What is Data SGP?

For those who are not familiar with data sgp, it is a set of classes and functions that provide an approach to analyze large scale longitudinal education assessment datasets. This package provides a number of methods for calculating student growth percentiles and percentile growth projections/trajectories from these data using derived coefficient matrices.

It also provides an approach to data preparation that is based on the idea of providing information in terms of student characteristics and performance levels rather than aggregating the raw scores and results. This is in contrast to full community databases such as Genbank and EarthChem which primarily aggregate and make available all the raw data. This distinction is important because it highlights the fundamental difference between research consortia and full community databases: research consortia are intended to address specific research questions while community databases have as their primary goal the archival and public access of essentially all of the data.

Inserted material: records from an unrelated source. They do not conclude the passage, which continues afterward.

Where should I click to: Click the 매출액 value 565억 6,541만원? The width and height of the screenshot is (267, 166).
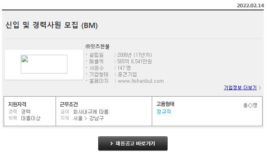pyautogui.click(x=135, y=61)
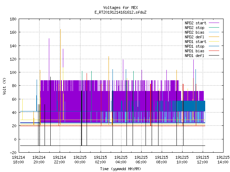Click the filename E_RT20191214161612.sfduZ subtitle
230x172 pixels.
click(x=120, y=12)
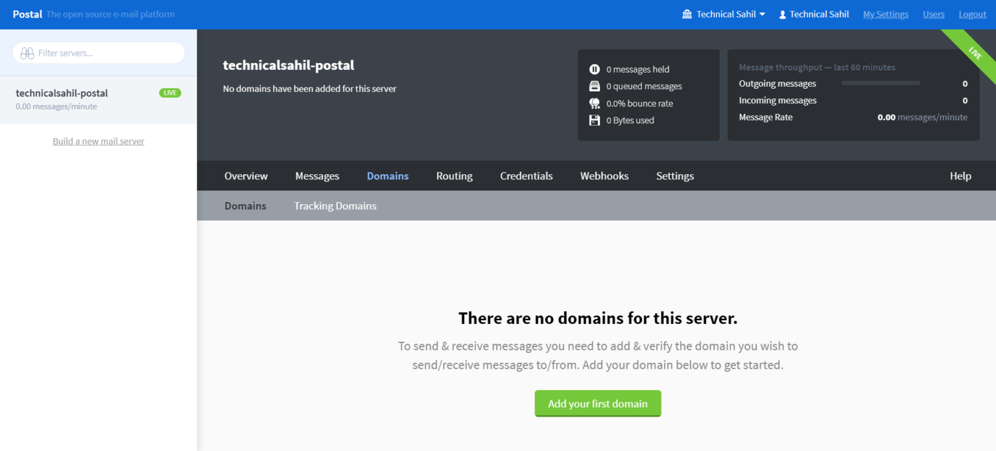Image resolution: width=996 pixels, height=451 pixels.
Task: Click the Outgoing messages throughput bar
Action: tap(881, 83)
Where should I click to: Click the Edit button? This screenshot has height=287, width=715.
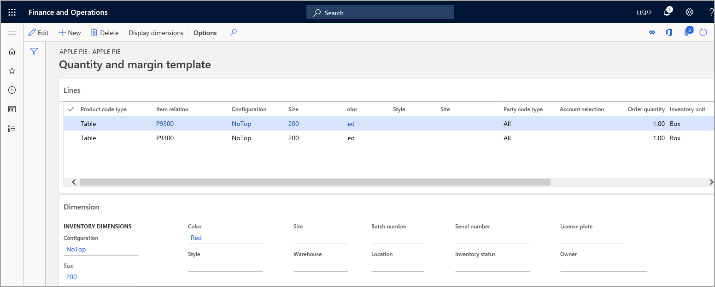pos(39,33)
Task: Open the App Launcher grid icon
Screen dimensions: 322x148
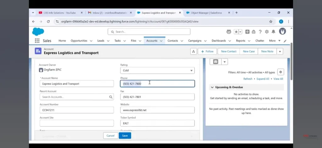Action: pos(37,41)
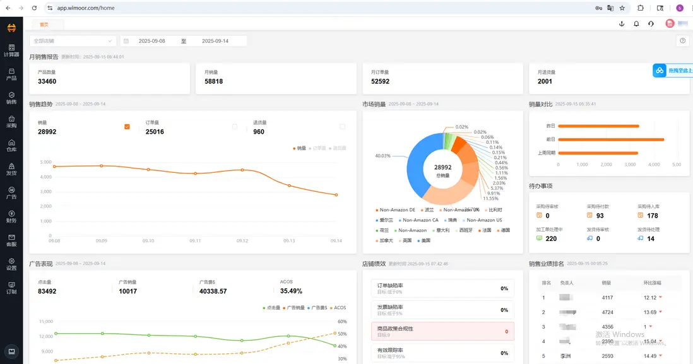Go to the 采购 sidebar icon
The height and width of the screenshot is (364, 693).
11,122
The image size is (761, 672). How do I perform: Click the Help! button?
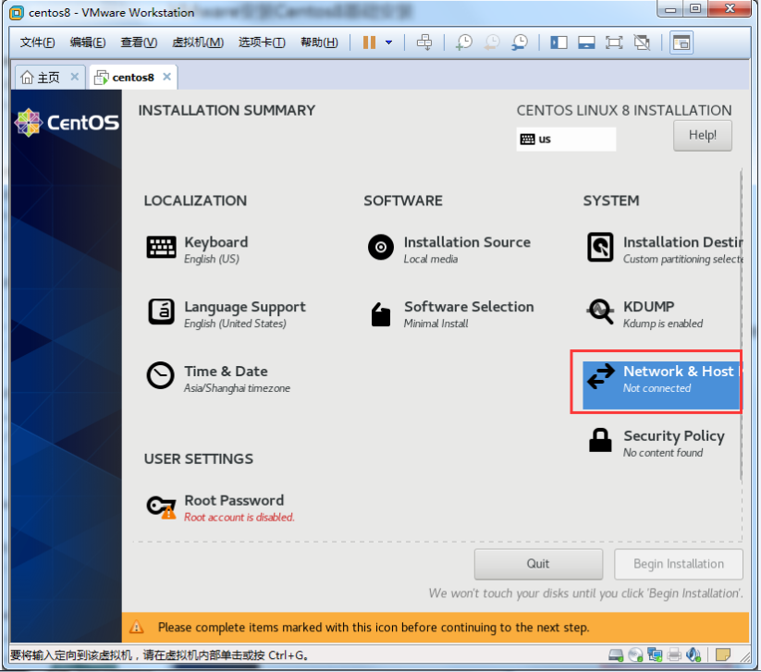pos(702,135)
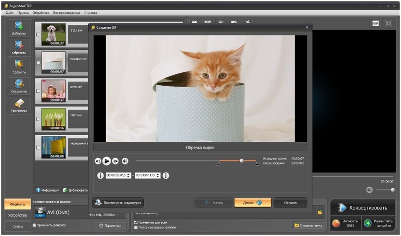This screenshot has height=236, width=401.
Task: Mute sound with dialog speaker icon
Action: coord(125,161)
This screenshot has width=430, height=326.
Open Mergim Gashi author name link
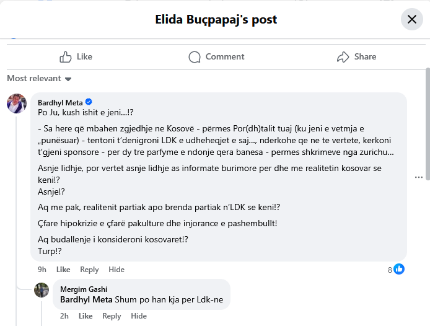[84, 289]
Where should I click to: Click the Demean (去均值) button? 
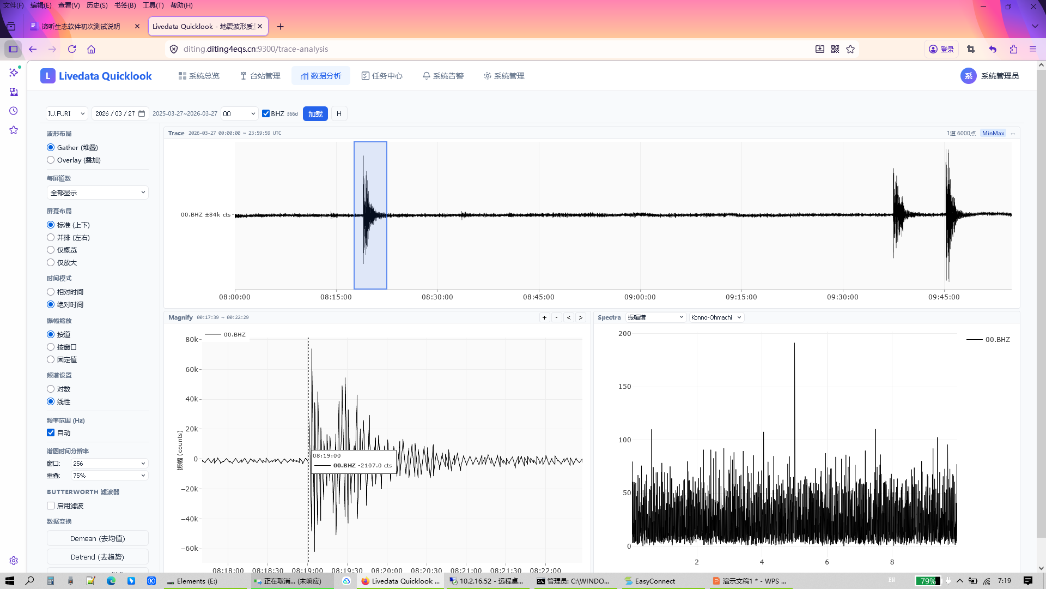(98, 538)

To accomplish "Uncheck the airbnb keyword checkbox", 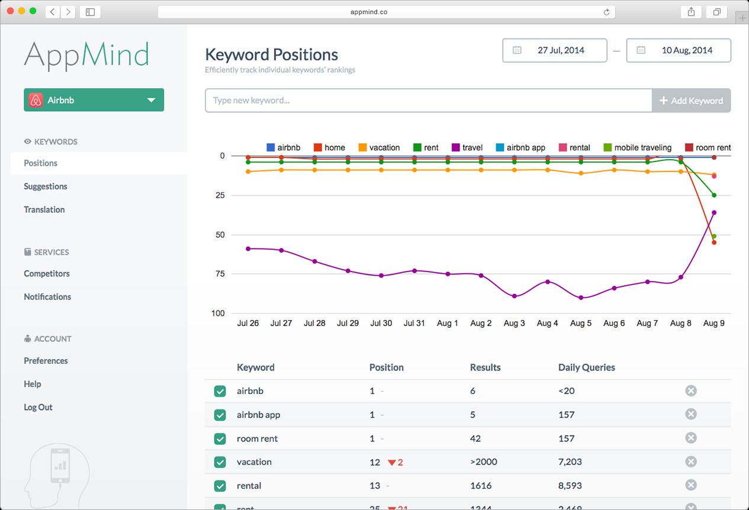I will (220, 391).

Data SGP is being assembled at a much larger scale than has ever been done before but, by comparison to a database such as Genbank, it is still relatively small. This means that the effort to assemble the data is being carried out on a relatively modest budget and with relatively little technical expertise. The working groups assembling the data are also using it to answer specific research questions of interest to the researchers themselves and these are not always the same as those for which large community databases have been designed.

The lower level SGP functions (studentGrowthPercentiles and studentGrowthProjections) require WIDE formatted data whereas the higher level functions that wrap those (studentInstructorLookup and PercentileTestMethod) are meant to be used with LONG data. This difference is because the lower level functions do all of the calculations and the high level functions simply serve to prepare the data for analysis. It is recommended that users consult the vignette on SGP data analysis for more detailed instructions on how to use this package with WIDE and LONG formats.

In the sgpData example above the first column, ID, is the student identifier and the next five columns provide the scale score for each year of testing. The last three columns are the student’s growth based on the most recent scale score compared to all students with comparable prior test scores (their academic peers). In this way, a student can be said to have grown more or less than 85 percent of their academic peers.

This information is valuable to teachers and parents because it provides them with a meaningful measure of their student’s progress towards meeting grade level learning goals. This is in contrast to the grading system of most schools which relies on a single, high or low score that has no connection to any individual learning objective. This is a critical distinction because it allows teachers to focus on the areas where the student needs most help. In addition, this allows for more accurate prediction of future achievement given a change in the learning environment.